Data entries:
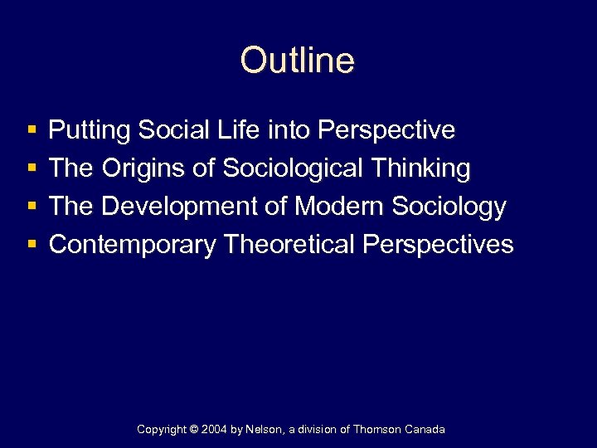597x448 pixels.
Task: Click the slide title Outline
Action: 298,60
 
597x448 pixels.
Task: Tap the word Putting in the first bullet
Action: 90,130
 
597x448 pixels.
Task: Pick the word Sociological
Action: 293,168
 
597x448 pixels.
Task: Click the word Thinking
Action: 424,168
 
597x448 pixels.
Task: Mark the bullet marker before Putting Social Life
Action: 32,131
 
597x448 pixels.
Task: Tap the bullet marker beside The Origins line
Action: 32,169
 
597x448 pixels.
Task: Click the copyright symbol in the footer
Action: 196,430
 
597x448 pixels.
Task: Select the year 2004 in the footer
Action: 216,430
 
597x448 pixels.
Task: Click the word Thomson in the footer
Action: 378,430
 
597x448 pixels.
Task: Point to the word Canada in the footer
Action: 425,430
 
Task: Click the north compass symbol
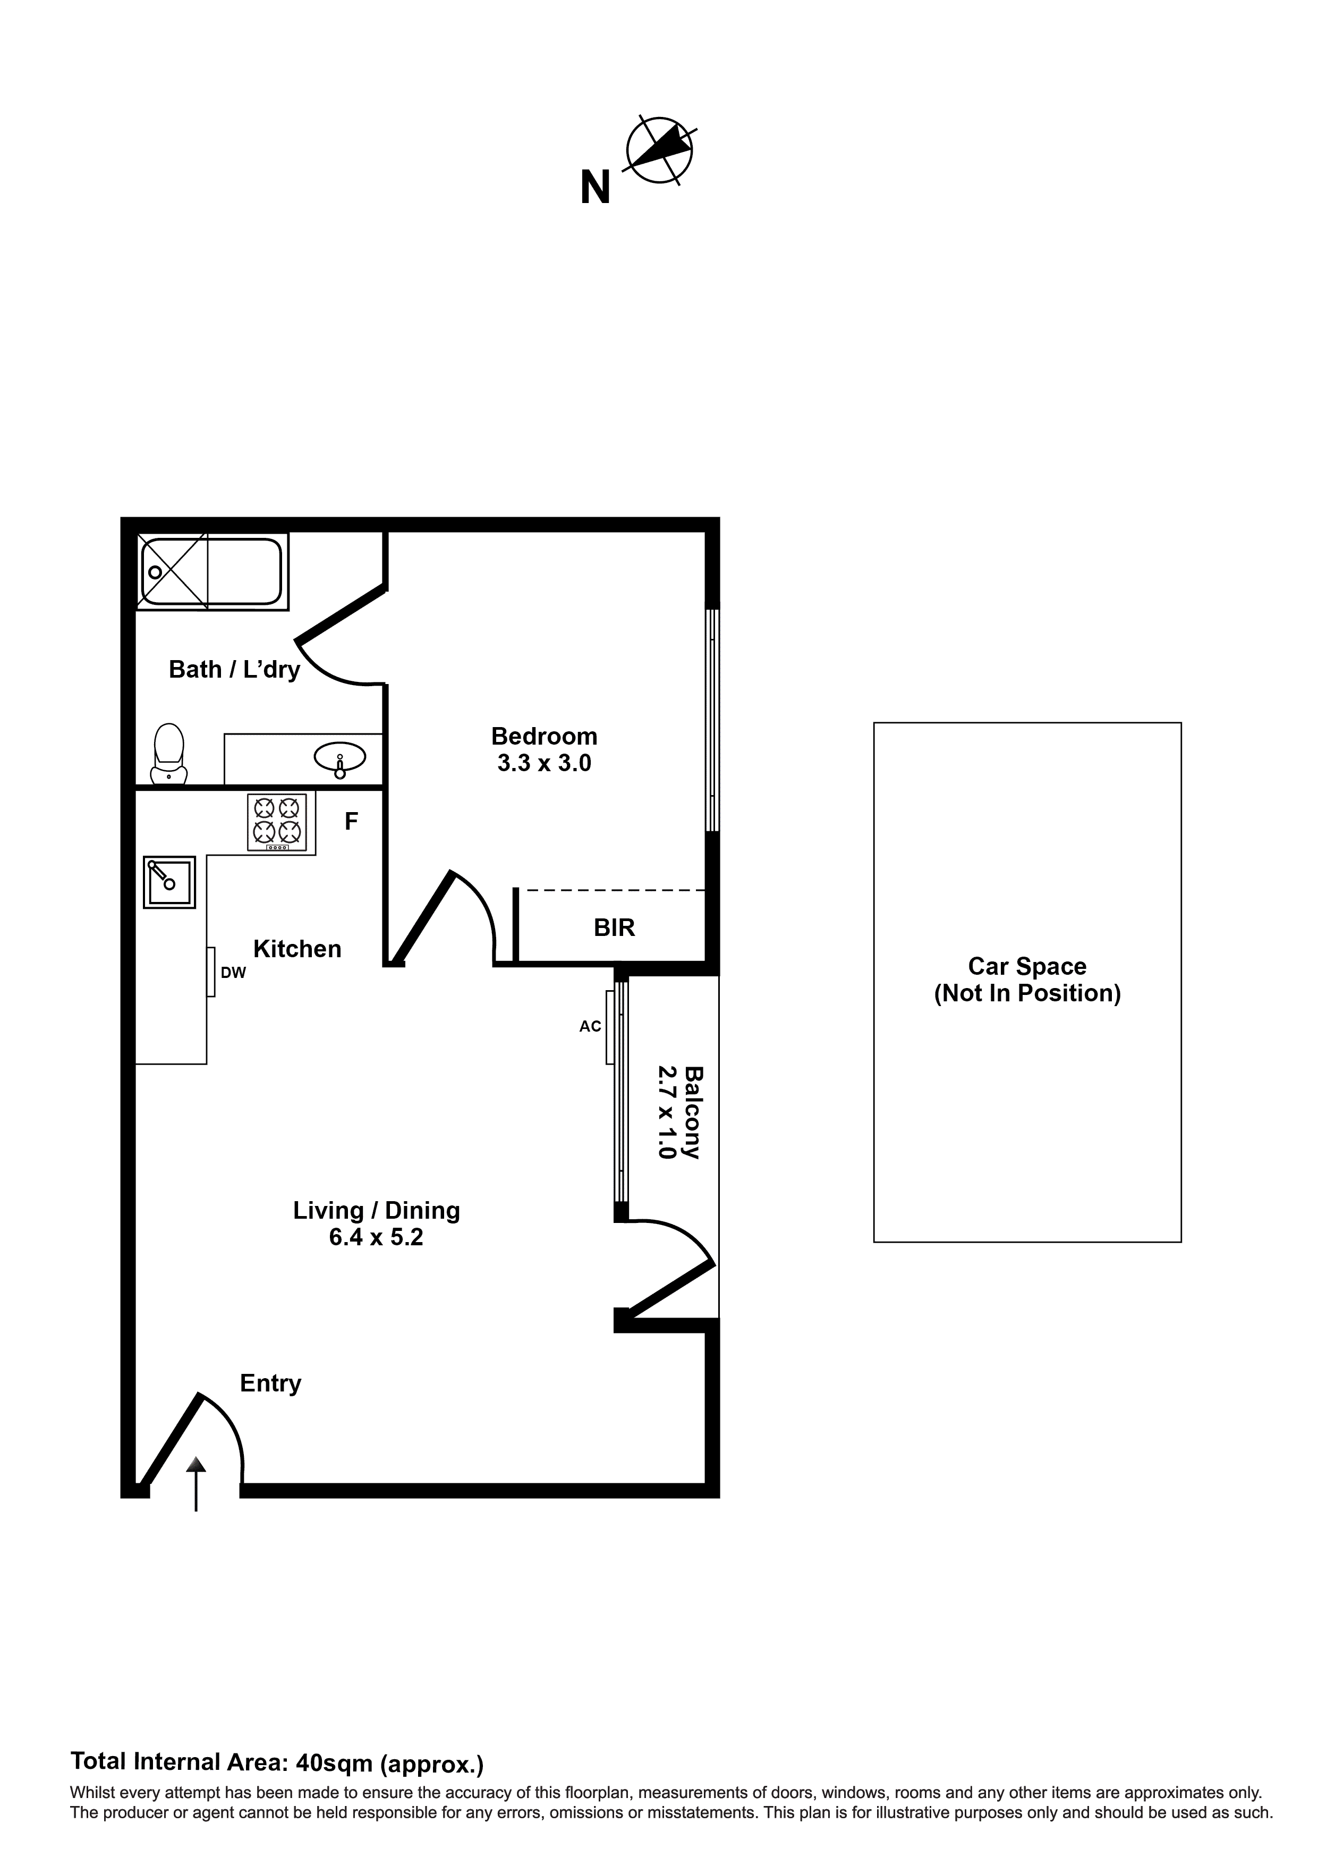pos(659,149)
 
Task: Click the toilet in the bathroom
pos(169,754)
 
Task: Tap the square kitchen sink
pos(169,881)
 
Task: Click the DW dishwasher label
pos(233,972)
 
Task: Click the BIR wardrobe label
pos(614,927)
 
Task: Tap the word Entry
pos(270,1382)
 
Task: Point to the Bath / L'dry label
pos(234,669)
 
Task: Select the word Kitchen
pos(297,949)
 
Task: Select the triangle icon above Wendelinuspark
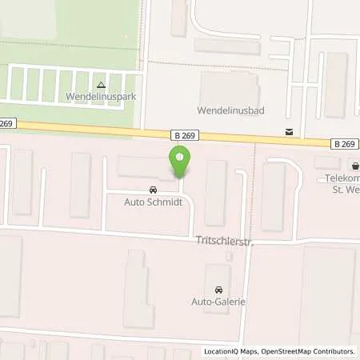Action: pos(100,84)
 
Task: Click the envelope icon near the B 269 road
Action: pos(288,130)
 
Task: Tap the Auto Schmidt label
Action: pos(151,203)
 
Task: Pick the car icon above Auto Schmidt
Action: pos(152,191)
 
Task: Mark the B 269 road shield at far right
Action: pos(344,143)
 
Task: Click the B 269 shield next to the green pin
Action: pos(183,135)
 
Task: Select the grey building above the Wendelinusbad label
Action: pos(229,86)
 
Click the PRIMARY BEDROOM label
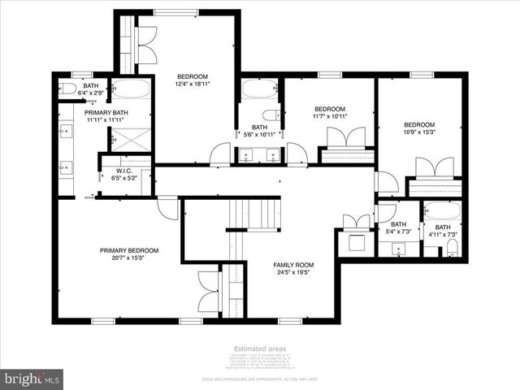tap(129, 250)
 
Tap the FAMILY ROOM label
tap(292, 265)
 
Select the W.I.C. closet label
tap(124, 171)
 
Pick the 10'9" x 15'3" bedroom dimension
tap(420, 132)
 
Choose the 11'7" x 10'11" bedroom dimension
tap(330, 116)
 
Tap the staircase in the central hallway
tap(254, 213)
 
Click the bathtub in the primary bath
tap(131, 88)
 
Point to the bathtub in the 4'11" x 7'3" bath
tap(442, 210)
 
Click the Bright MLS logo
tap(32, 378)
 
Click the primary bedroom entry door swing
tap(167, 209)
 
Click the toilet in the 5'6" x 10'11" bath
tap(271, 114)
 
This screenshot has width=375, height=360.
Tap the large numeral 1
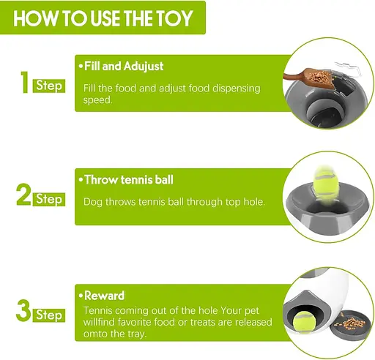(x=24, y=82)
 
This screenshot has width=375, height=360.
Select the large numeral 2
(x=23, y=195)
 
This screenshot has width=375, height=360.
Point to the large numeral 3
(x=23, y=310)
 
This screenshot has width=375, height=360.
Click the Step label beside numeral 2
(x=49, y=199)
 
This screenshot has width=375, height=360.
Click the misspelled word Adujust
(x=144, y=67)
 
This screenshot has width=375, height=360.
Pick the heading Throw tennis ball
(x=129, y=180)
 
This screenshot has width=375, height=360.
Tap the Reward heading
(x=104, y=296)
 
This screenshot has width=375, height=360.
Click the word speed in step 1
(x=97, y=100)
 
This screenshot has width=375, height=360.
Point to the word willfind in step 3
(x=99, y=322)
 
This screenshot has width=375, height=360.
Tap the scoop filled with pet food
(x=309, y=77)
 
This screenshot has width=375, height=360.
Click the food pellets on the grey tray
(x=350, y=323)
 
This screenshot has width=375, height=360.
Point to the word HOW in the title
(x=36, y=18)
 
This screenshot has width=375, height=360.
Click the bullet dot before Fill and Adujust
(x=81, y=67)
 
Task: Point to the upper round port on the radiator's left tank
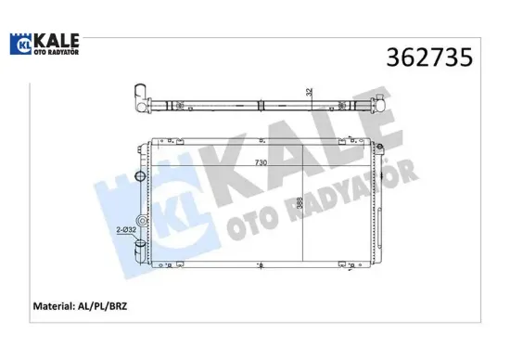[x=140, y=176]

## DESCRIPTION OF THE TASK
How many lines in the data entries above contain the string "bathtub"? Case counts, so only matches with the same capitalization qualify; reply with the number alone.

## EXERCISE RESPONSE
2